## 第 0 步：潜在狄利克雷分布 ##

LDA 用于将文档中的文本分类为特定话题。它会用狄利克雷分布构建一个话题/文档模型和单词/话题模型。

* 每个文档都建模为话题多态分布，每个话题建模为单词多态分布。
* LDA 假设我们传入其中的每段文本都相互关联。因此，选择正确的语料库很关键。
* 它还假设文档是根据多种话题创建的。然后，这些话题根据单词的分布概率生成单词。

## 第 1 步：加载数据集

我们将使用的数据集是一个列表，其中包含在 15 年内发表的超过 100 万条新闻标题。首先，我们将从 `abcnews-date-text.csv` 文件中加载该数据集。

In [1]:
'''
Load the dataset from the CSV and save it to 'data_text'
'''
import pandas as pd
data = pd.read_csv('abcnews-date-text.csv', error_bad_lines=False);
# We only need the Headlines text column from the data
data_text = data[:300000][['headline_text']];
data_text['index'] = data_text.index

documents = data_text

我们来看看该数据集：

In [2]:
'''
Get the total number of documents
'''
print(len(documents))

300000


In [3]:
documents[:5]

Unnamed: 0,headline_text,index
0,aba decides against community broadcasting lic...,0
1,act fire witnesses must be aware of defamation,1
2,a g calls for infrastructure protection summit,2
3,air nz staff in aust strike for pay rise,3
4,air nz strike to affect australian travellers,4


## 第 2 步：预处理数据 ##

我们将执行以下步骤：

* **标记化**：将文本拆分为句子，将句子拆分为单词。使单词全小写并删除标点。
* 删除少于 3 个字符的单词。
* 删除所有**停止词**。
* **词形还原**单词 - 第三人称的单词变成第一人称，过去式和将来式变成现在式。
* **词干提取**单词 - 将单词简化成根形式。

In [4]:
'''
Loading Gensim and nltk libraries
'''
# pip install gensim
import gensim
from gensim.utils import simple_preprocess
from gensim.parsing.preprocessing import STOPWORDS
from nltk.stem import WordNetLemmatizer, SnowballStemmer
from nltk.stem.porter import *
import numpy as np
np.random.seed(400)

In [5]:
import nltk
nltk.download('wordnet')

[nltk_data] Downloading package wordnet to
[nltk_data]     /Users/brentweiliu/nltk_data...
[nltk_data]   Package wordnet is already up-to-date!


True

### Lemmatizer 示例
在预处理数据集之前，我们先看一个词形还原示例。如果词形还原单词“went”，输出是什么：

In [6]:
print(WordNetLemmatizer().lemmatize('went', pos = 'v')) # past tense to present tense

go


### Stemmer 示例
再看一个词干提取示例。我们向 stemmer 中传入多个单词，看看它是如何处理每个单词的：

In [7]:
stemmer = SnowballStemmer("english")
original_words = ['caresses', 'flies', 'dies', 'mules', 'denied','died', 'agreed', 'owned', 
           'humbled', 'sized','meeting', 'stating', 'siezing', 'itemization','sensational', 
           'traditional', 'reference', 'colonizer','plotted']
singles = [stemmer.stem(plural) for plural in original_words]

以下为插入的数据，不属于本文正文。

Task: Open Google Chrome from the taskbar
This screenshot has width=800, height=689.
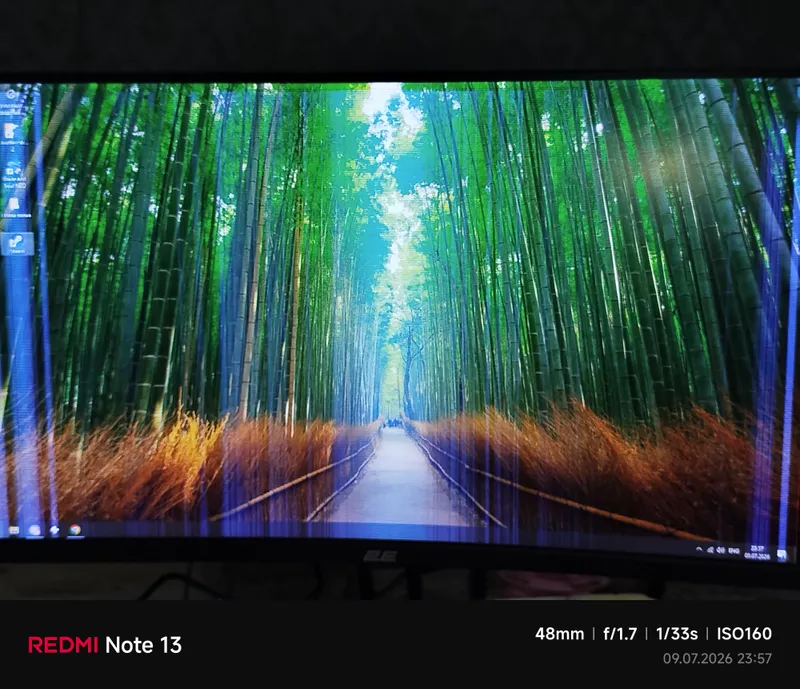Action: point(74,530)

pd.DataFrame(data={'original word':original_words, 'stemmed':singles })

Unnamed: 0,original word,stemmed
0,caresses,caress
1,flies,fli
2,dies,die
3,mules,mule
4,denied,deni
5,died,die
6,agreed,agre
7,owned,own
8,humbled,humbl
9,sized,size


In [8]:
'''
Write a function to perform the pre processing steps on the entire dataset
'''
def lemmatize_stemming(text):
    return stemmer.stem(WordNetLemmatizer().lemmatize(text, pos='v'))

# Tokenize and lemmatize
def preprocess(text):
    result=[]
    for token in gensim.utils.simple_preprocess(text) :
        if token not in gensim.parsing.preprocessing.STOPWORDS and len(token) > 3:
            # TODO: Apply lemmatize_stemming() on the token, then add to the results list
            result.append(lemmatize_stemming(token))
    return result



In [9]:
'''
Preview a document after preprocessing
'''
document_num = 4310

# Pandas dataframe, select data with mask
mask = (documents['index'] == document_num)
doc_sample = documents[mask].values[0][0]

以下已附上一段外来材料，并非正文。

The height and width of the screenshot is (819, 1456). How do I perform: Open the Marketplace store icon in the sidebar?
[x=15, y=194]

print("Original document: ")
words = []
for word in doc_sample.split(' '):
    words.append(word)
print(words)

print("\n\nTokenized and lemmatized document: ")
print(preprocess(doc_sample))

Original document: 
['rain', 'helps', 'dampen', 'bushfires']


Tokenized and lemmatized document: 
['rain', 'help', 'dampen', 'bushfir']


In [10]:
print(type(documents))
print(len(documents))
documents[:10]

<class 'pandas.core.frame.DataFrame'>
300000


Unnamed: 0,headline_text,index
0,aba decides against community broadcasting lic...,0
1,act fire witnesses must be aware of defamation,1
2,a g calls for infrastructure protection summit,2
3,air nz staff in aust strike for pay rise,3
4,air nz strike to affect australian travellers,4
5,ambitious olsson wins triple jump,5
6,antic delighted with record breaking barca,6
7,aussie qualifier stosur wastes four memphis match,7
8,aust addresses un security council over iraq,8
9,australia is locked into war timetable opp,9


现在预处理所有新闻标题。为此，我们使用 pandas 中的 [map](https://pandas.pydata.org/pandas-docs/stable/generated/pandas.Series.map.html) 函数向 `headline_text` 列应用 `preprocess()`。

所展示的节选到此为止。